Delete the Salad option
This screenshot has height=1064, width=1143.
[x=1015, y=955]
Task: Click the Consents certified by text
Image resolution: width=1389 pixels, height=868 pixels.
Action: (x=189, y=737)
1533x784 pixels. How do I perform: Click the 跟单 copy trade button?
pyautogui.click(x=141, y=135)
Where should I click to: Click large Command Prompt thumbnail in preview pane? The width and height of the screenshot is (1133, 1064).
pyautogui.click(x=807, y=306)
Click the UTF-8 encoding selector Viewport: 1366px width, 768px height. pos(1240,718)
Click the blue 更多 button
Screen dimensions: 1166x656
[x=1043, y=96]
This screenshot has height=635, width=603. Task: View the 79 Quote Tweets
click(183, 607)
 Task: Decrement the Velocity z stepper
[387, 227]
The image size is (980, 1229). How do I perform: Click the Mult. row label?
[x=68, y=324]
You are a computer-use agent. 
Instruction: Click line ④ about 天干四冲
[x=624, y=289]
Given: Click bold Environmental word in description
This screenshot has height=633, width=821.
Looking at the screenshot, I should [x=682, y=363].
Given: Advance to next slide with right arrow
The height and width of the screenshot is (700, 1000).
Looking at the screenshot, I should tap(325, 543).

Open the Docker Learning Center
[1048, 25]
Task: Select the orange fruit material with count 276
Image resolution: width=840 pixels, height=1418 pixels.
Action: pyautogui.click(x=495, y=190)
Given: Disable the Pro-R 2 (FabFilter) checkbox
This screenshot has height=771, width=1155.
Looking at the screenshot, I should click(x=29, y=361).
*****
__Problem description__
Extract each line from the entries above that contains the string "with".

__Task answer__
Given: Advance to next slide with right arrow
Task: Select the orange fruit material with count 276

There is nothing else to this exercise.